Channel 7 names innocent man Benjamin Cohen as Bondi Junction killer
By SOPHIE ELSWORTH and JAMES MADDEN and ALEXI DEMETRIADI
2:05PM APRIL 14, 2024
Channel 7 has blamed “human error” for identifying the wrong man as the knife-wielding murderer who killed six people at Sydney’s Bondi Junction Westfield on Saturday.
On the network’s official 7NEWS Australia YouTube account – which has 1.66 million subscribers – the channel published a report, led by presenters Monique Wright and Michael Usher, with a caption underneath that wrongly named Benjamin Cohen as the offender.
NSW Police subsequently named 40-year-old Joel Cauchi as the killer; Benjamin Cohen had nothing to do with it whatsoever.
The five-minute clip on Seven’s YouTube channel featured an interview by Sunrise host Matt Shirvington with security expert Scott Taylor outside the Sydney shopping centre.
The caption read: “Security expert Scott Taylor joins Weekend Sunrise as new details are confirmed about the attacker, Benjamin Cohen, and his victims.”
The video was online for more than one hour and attracted thousands of views.
After Seven was contacted by The Australian about the mistake the video clip was quickly deleted from its official YouTube channel.
A Seven spokesman said: “It was human error. The mistake has been rectified. Seven sincerely apologises for the error.”
The name Cohen is a common Jewish name, and means priest in Hebrew.
On Sunday, The Australian spoke to first-year UTS student Mr Cohen, who lives in Sydney’s eastern suburbs not far from Bondi Junction.
He said Seven’s mistake was “highly distressing” for him and his family.
“It’s extremely disappointing to me to see people mindlessly propagating misinformation like this without even the slightest thought put into fact checking,” he told The Australian.
“But what’s even more disappointing to me is a major news network doing this, using my name without waiting for a statement from police to verify this or going out to try and verify it themselves.
“This whole incident has been highly distressing and disappointing for myself and my family.
“And it’s quite disappointing to see how eager people were to ‘bandwagon’ on and spread this type of (misinformation) like wildfire.”
It later emerged that Cohen’s name was also published – in relation to the killings – in the comments section of Ten’s official TikTok account, and on the TikTok comments page of news.com.au, Nine News and the Daily Mail.
A spokesperson for Ten said: “It is network policy for comments to be disabled for stories of this nature. Unfortunately they were inadvertently left on. As soon as this was noticed, comments were disabled. We sincerely apologise for any distress this has caused.”
News.com.au has been approached for comment.
A spokesperson for news.com.au said: “We had comments disabled on social media posts and moderated heavily but unfortunately this was missed on TikTok.
“Comments were disabled as soon as we realised and we apologise for the error. News.com.au did not wrongly identify Benjamin Cohen as the offender in its coverage and was the first news outlet to speak to him this morning about his ordeal.”

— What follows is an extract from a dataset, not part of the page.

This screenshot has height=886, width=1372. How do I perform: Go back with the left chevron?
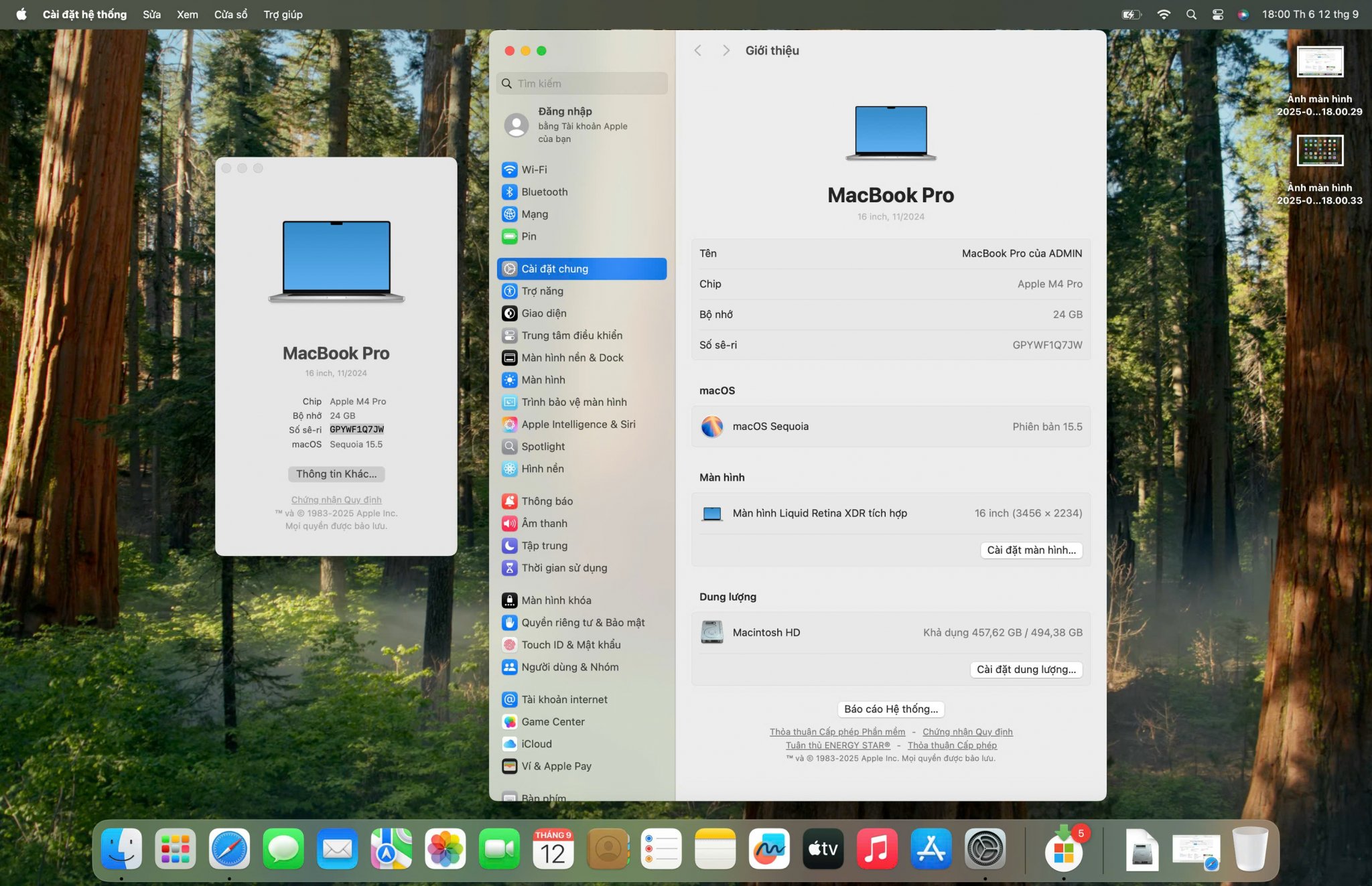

Nine and the Daily Mail have been approached for comment.
At a press conference earlier on Sunday, NSW assistant police commissioner Tony Cooke formally identified the Bondi Junction perpetrator as Cauchi.
Seven journalist Robert Ovadia - from the same network that named the wrong man - asked the assistant commissioner: “Will you be looking at as an act of possible public mischief, the despicable possibility that somebody has put out to the media and on social media, a Jewish name, as the perpetrator of this to have perhaps thrown shade, on the mere possibility at the time, this could have been an act of terrorism?”
Cooke replied: “I don’t know what anyone’s motivations are but what I have been keen to do is clarify who we know has been engaged and I would just hope that people respect everybody’s privacy and respect people’s feelings in this matter.”
Seven’s website also published a story which falsely named the murderer as “40-year-old lone wolf attacker Benjamin Cohen”.
The reports follow the wide circulation of Cohen’s name on social media on Saturday night, and an image and caption of a man named Benjamin Cohen alongside another image of the murderer at the Bondi Junction shopping centre.
It’s not the first time in recent years that Seven has found itself in hot water over naming the wrong person in relation to a serious crime.
In 2022, Terrance Flowers, a 27-year-old Nyamal man from the town of Karratha, sued Seven after the network published his photograph in news broadcasts, an online article, a tweet and a Facebook post about the arrest of a different man in relation to the abduction of three-year-old WA girl Cleo Smith.
Seven apologised, and reached a confidential settlement with Flowers.